Research Of Dynamic Cloth Simulation Based On Position Constraint Method

Cloth simulation is an important part of computer animation. It is widely used in film, television, games, and the textile industry. Cloth simulation is committed to simulate the movement of real cloth deformation effects, and the research covers computer science, physics, mathematics, and art design disciplines. The cloth has delicate geometric modeling and complex physical characteristics, which causes the cloth simulation become as the most challenging research topic in the area of Computer Graphics.There have been numerous studies of dynamic Cloth Simulation, however, the stability of building stable cloth system in the explicit integration framework. In this paper, a cloth simulation algorithm based on position constraints has been proposed with the theory of kinetic constraints. The algorithm does not involve calculating the internal forces during the entire calculation process; it achieves updating particle positions with directly moving the particle. The main work in this paper as follow:Firstly, this paper presents a comprehensive detailed introduction of fabric physical modeling, numerical integration methods and collision detection technology.Then, this paper describes the cloth simulation algorithm based on position constraint.
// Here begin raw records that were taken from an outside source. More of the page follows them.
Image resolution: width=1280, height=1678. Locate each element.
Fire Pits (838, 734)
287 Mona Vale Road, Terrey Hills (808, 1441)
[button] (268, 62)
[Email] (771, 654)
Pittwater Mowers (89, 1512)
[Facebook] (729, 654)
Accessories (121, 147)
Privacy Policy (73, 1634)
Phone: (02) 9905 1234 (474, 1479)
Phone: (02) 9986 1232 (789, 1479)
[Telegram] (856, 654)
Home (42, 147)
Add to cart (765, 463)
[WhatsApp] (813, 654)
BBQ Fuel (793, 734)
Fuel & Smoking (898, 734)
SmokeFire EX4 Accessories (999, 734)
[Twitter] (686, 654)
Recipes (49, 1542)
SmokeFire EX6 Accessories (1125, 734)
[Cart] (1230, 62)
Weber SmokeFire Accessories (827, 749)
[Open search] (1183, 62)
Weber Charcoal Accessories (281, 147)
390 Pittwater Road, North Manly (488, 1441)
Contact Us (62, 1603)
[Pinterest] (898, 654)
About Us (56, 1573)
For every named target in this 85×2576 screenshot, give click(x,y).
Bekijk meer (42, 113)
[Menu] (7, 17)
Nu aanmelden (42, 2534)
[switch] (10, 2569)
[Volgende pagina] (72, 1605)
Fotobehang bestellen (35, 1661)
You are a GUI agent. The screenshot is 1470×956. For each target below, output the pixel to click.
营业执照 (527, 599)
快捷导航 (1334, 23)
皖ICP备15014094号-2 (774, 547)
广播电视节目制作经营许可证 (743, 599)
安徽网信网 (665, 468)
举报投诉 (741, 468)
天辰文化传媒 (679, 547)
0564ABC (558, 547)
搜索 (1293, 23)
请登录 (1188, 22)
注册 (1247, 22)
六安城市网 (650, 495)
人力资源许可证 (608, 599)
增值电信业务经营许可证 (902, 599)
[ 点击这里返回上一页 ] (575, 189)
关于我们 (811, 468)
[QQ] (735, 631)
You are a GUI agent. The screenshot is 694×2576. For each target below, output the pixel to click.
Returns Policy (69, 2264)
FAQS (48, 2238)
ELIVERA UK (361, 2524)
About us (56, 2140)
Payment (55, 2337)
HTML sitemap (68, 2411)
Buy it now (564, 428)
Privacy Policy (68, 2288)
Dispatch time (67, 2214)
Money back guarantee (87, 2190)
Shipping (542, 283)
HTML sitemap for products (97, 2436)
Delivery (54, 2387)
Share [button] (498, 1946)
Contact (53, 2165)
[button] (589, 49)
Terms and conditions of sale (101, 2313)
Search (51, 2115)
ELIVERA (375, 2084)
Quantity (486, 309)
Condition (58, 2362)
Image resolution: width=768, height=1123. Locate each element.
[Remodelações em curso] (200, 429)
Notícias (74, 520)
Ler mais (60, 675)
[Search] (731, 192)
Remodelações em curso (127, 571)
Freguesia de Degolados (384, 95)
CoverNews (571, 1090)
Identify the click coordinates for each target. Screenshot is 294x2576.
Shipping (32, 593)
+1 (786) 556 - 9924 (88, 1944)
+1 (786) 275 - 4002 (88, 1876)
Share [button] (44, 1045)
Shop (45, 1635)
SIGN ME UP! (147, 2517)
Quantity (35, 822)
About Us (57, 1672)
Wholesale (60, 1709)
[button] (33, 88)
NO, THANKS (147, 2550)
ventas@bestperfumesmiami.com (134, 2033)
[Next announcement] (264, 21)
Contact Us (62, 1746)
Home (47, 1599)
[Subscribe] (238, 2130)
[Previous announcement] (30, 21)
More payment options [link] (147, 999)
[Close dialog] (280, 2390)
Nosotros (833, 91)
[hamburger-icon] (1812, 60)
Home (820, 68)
The main innovation of the algorithm is to improve the traditional particle-spring model, remove the spring internal forces in the model:(1) Remove the effect of the structure spring, define the location of the distance between two particles adjacent as structural constraints;(2) Cancel the force of the bending spring, and define the dihedral between the adjacent triangular faces as bending constraint;(3) Define the fabric collision as the location constraint which between the particle and the collision surface, and realize collision response with projection constraint. In every calculation, the particle position witch driven by external force in the next moment with explicit calculation, and solve the constraint equation with the predicted position, then iterative updating the particle position which meets the constraints. And update the particle velocity with Vrelet integration at last. Finally, this paper presents the algorithm simulation results and analysis. It is improved by experiment that the sports deformation and slitting of cloth could both be stably simulated with this algorithm.